Every leader worth their paycheck understands the importance of individual-level accountability. Fewer realize how tricky it can be to achieve and enforce it in a modern, professional workplace.
“Holding employees accountable is challenging, especially when trying to do so in a supportive way,” say the experts at HR Cloud. “No one wants to be seen as a micromanager or to make the workplace feel like it’s filled with unnecessary pressure.”
To create a comprehensive accountability “superstructure” within your organization, HR Cloud recommends setting clear expectations for every role and task, documenting goals to create a reference point, fostering open communication, regularly checking in with your reports and providing feedback, and providing reasonable and empathetic support along the way.

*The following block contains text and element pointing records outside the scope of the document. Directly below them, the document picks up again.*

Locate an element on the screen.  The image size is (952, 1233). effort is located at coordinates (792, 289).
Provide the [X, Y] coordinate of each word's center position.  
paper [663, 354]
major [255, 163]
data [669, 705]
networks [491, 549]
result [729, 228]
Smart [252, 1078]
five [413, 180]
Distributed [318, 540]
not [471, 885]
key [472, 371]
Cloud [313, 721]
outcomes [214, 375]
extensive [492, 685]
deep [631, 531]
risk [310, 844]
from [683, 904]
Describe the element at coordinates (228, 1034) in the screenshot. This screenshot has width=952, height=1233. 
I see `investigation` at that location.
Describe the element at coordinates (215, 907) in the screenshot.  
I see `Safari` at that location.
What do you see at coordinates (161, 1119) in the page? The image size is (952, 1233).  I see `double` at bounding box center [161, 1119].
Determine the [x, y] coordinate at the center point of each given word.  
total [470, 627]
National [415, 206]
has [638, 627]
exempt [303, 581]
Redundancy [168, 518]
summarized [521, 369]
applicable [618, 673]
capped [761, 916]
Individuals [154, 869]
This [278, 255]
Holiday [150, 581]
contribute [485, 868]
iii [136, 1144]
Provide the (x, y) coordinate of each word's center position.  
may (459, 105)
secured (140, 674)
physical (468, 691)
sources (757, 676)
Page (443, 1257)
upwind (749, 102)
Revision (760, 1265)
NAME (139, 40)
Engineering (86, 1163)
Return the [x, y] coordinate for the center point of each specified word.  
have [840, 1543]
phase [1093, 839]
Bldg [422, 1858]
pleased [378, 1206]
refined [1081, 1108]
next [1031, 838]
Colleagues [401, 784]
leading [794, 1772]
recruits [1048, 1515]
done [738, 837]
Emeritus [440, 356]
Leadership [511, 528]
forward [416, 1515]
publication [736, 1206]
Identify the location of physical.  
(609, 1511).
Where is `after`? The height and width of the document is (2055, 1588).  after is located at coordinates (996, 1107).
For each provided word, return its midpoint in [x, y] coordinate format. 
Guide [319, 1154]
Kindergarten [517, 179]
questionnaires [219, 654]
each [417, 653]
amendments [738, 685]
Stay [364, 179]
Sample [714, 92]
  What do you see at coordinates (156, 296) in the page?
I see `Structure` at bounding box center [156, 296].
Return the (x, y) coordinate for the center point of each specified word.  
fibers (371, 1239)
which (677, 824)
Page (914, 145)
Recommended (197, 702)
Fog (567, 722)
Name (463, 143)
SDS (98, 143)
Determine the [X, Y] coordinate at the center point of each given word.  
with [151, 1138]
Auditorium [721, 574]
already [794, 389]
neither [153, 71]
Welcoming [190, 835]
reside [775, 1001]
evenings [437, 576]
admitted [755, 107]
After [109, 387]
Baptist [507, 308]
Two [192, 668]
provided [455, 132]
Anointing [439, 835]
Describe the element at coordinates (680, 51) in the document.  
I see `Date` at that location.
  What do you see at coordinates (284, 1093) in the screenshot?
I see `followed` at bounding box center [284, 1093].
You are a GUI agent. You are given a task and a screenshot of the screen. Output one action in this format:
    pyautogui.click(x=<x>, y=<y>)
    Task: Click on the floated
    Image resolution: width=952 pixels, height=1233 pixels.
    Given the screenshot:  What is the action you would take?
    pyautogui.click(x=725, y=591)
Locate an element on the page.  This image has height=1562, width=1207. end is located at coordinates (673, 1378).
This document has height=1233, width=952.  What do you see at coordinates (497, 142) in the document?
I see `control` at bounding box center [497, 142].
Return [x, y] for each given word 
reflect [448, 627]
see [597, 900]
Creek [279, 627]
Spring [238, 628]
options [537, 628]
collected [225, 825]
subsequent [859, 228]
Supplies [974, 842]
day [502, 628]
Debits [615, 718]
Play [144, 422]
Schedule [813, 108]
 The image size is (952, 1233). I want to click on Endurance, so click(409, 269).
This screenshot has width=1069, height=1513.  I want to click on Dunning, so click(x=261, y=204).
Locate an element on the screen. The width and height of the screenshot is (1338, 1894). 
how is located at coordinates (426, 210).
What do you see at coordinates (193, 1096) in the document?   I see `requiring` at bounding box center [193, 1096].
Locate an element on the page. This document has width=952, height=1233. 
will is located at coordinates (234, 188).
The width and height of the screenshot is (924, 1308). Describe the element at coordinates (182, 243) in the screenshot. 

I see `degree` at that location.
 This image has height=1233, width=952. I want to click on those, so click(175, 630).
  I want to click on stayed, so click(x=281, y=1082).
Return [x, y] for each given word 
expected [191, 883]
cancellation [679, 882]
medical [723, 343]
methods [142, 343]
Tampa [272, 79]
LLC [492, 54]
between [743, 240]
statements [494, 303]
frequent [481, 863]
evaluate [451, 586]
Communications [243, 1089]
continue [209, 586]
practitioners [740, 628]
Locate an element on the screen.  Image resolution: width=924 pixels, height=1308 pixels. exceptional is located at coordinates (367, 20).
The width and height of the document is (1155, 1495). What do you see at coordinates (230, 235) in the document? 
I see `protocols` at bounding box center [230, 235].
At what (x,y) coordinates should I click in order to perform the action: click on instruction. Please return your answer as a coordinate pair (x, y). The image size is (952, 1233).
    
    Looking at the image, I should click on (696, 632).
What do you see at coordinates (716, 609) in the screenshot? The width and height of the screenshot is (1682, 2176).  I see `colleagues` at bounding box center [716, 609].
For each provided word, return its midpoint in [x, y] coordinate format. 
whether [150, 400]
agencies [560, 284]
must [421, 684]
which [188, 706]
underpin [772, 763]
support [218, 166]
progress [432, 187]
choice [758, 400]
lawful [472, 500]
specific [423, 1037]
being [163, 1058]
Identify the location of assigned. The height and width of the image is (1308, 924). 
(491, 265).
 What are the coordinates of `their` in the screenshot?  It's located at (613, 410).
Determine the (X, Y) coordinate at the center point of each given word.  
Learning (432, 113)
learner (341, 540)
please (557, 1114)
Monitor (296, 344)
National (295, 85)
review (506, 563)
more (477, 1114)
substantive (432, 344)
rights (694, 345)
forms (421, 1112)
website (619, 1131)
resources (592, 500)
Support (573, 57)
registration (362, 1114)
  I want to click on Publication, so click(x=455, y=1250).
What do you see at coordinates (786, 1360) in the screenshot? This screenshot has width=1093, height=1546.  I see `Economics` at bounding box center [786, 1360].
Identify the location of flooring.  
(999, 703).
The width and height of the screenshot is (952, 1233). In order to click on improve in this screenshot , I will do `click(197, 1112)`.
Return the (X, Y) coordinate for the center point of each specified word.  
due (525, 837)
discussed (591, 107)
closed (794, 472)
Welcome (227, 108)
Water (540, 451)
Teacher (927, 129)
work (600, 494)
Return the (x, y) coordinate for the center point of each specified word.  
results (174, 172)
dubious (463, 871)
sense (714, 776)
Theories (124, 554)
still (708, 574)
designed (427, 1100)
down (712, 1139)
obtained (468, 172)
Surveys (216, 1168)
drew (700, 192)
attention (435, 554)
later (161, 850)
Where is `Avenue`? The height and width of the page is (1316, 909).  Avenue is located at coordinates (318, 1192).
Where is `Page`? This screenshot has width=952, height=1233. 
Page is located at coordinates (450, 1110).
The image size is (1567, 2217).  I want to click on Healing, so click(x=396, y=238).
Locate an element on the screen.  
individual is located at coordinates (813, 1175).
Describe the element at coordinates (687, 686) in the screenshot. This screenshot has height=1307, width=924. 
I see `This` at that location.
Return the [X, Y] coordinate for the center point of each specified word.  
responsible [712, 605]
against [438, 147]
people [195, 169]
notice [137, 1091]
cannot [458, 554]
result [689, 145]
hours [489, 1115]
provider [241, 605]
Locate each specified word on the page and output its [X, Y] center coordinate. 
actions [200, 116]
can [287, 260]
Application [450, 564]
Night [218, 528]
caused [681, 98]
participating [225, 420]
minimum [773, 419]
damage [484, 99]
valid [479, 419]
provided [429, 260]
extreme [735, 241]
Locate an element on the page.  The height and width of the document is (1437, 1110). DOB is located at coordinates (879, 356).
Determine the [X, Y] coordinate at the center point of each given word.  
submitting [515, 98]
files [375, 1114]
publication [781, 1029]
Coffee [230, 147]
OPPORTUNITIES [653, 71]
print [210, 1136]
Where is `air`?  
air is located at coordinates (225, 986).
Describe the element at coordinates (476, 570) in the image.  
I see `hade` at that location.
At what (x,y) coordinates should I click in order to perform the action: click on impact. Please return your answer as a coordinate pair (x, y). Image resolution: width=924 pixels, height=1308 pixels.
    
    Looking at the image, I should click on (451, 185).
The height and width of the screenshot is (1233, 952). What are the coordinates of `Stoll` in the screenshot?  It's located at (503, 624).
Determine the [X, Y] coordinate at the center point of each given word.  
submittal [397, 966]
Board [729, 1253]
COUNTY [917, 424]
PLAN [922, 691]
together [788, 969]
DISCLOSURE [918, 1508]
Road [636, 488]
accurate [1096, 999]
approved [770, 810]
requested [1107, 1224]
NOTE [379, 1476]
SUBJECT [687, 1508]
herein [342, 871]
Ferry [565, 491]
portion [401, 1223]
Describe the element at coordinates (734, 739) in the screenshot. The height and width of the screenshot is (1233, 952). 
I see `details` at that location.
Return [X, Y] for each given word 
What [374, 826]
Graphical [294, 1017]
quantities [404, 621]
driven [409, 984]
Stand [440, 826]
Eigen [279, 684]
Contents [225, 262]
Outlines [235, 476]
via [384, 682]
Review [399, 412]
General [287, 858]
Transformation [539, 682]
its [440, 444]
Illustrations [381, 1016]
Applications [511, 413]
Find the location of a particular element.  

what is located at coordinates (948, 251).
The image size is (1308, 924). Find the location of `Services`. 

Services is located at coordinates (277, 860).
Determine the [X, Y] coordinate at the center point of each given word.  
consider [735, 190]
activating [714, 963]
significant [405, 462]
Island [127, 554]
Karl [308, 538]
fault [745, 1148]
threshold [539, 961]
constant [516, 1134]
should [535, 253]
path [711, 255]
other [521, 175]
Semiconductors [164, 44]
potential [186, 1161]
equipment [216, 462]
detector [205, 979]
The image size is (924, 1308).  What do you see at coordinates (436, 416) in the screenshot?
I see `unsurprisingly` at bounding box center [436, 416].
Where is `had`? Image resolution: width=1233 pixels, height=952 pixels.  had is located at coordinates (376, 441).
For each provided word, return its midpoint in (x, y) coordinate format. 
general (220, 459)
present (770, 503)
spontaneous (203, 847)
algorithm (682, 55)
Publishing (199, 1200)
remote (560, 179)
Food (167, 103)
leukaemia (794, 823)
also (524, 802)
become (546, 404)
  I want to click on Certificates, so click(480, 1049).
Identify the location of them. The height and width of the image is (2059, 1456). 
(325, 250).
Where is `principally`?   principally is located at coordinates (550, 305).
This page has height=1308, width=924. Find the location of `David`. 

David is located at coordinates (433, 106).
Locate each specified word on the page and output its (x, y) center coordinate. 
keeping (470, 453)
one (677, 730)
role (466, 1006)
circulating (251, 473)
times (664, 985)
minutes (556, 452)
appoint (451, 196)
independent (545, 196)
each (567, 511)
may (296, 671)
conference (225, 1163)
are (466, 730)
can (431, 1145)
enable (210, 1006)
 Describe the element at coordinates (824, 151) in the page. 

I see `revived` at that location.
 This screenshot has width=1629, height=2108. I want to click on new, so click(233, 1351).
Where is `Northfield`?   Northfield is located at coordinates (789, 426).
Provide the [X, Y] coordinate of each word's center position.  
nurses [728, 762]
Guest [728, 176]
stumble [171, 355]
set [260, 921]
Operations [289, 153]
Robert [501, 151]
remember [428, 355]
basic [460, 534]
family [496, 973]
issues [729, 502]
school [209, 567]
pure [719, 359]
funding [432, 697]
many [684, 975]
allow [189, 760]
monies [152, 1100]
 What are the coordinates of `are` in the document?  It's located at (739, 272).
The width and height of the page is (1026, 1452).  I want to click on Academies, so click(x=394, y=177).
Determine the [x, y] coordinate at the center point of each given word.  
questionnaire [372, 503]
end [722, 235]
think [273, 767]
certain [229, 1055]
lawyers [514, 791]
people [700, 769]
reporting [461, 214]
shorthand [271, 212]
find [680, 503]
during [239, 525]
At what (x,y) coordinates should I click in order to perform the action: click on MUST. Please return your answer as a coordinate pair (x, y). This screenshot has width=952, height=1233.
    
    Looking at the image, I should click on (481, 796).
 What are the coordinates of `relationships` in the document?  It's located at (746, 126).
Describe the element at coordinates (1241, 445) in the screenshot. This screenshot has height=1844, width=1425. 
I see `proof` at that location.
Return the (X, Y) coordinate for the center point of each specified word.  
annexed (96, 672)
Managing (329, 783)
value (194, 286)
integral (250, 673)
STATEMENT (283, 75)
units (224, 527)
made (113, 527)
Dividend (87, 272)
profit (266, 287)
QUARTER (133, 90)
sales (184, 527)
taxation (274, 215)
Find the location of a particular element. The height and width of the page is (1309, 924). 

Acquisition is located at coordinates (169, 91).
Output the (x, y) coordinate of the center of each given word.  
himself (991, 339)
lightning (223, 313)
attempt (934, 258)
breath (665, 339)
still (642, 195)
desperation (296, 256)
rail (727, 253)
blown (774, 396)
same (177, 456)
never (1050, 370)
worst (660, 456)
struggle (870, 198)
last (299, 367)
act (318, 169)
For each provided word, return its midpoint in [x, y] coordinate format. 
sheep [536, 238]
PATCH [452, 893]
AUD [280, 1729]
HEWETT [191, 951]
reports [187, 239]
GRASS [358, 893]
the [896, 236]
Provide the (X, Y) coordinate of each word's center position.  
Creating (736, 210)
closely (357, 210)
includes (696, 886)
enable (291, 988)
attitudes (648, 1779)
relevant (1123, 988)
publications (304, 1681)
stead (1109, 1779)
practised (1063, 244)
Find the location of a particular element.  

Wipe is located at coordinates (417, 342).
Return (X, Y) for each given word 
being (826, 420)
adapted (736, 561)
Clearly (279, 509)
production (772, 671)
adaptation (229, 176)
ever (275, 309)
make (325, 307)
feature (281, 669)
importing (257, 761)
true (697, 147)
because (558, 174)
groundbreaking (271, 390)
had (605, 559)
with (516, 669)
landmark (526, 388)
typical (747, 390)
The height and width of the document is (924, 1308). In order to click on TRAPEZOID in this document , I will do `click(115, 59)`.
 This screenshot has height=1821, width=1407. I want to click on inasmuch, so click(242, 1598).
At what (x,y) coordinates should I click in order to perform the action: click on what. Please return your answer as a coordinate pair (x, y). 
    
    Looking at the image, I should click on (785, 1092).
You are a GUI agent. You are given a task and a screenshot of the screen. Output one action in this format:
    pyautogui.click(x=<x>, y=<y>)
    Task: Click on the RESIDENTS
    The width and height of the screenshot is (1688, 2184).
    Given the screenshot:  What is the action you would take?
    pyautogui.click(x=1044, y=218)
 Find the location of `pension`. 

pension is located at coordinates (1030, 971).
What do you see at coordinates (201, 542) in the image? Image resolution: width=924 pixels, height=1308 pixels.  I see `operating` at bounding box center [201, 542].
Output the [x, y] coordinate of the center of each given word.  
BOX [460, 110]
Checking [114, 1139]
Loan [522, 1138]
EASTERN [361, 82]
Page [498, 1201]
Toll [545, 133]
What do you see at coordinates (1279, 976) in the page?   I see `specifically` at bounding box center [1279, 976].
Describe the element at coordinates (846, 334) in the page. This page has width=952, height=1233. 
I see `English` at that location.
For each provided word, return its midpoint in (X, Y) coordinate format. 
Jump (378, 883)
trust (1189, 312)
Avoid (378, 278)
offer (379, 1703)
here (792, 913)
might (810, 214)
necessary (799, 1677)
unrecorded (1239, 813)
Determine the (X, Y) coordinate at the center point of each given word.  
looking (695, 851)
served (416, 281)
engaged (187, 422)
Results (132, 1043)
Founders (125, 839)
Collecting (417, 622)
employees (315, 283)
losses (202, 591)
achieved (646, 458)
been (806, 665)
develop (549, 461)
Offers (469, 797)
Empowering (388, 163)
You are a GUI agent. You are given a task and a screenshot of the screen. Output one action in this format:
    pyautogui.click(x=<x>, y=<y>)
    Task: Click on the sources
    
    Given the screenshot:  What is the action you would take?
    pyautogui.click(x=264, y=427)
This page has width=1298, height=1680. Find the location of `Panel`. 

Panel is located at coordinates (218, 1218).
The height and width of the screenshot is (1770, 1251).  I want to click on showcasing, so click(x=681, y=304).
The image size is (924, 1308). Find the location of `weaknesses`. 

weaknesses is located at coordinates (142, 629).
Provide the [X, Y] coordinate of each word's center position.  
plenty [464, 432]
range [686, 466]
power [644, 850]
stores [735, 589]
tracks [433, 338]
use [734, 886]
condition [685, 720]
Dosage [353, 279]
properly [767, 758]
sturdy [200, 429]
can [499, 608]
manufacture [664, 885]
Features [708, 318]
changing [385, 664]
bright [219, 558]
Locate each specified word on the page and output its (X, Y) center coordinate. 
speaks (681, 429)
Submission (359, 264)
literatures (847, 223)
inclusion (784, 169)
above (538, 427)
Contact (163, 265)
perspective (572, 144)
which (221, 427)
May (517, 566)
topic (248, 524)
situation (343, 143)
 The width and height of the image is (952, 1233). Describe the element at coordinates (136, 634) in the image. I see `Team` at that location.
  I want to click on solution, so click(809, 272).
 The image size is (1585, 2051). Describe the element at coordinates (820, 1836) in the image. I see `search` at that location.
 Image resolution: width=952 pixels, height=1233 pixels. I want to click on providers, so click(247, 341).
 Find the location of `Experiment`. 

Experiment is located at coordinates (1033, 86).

Surround Yourself With People Who Know More Than You
Humbling? Sure. But it’s important to recognize and admit when you don’t know everything.
Your “council of experts” can come in some part from the existing ranks of your organization’s workforce, but you’ll most likely want to bring in outside experts too. With the cost of recruiting top talent running three to four times the position’s salary, according to SHRM, contract-based consultants could be a more cost-effective way to get this done in the short term.
Keep Close Tabs on Your Progress
Remember, your organization’s turnaround should be evidence- and data-based. To ensure that it remains so, keep close watch on your progress toward the goals you’ve set for yourself, your executive team, and the rank-and-file teams they lead. Checking in on a weekly or even daily basis, and adjusting as needed, gives you the best chance of durable success.
Final Thoughts
As every leader discovers sooner or later, quick fixes are few and far between. The project of restoring purpose and vigor to your organization is no different. Although the specifics of your situation will determine how the effort unfolds, it would be unwise to expect it to do so over a term measured in months. It’s more likely to take years, and perhaps several at that.
Take this not as cause for discouragement but as inspiration that the work you’re undertaking is to be truly transformative. That’s why you do what you do, after all, and why so many of your peers in leadership do what they do too.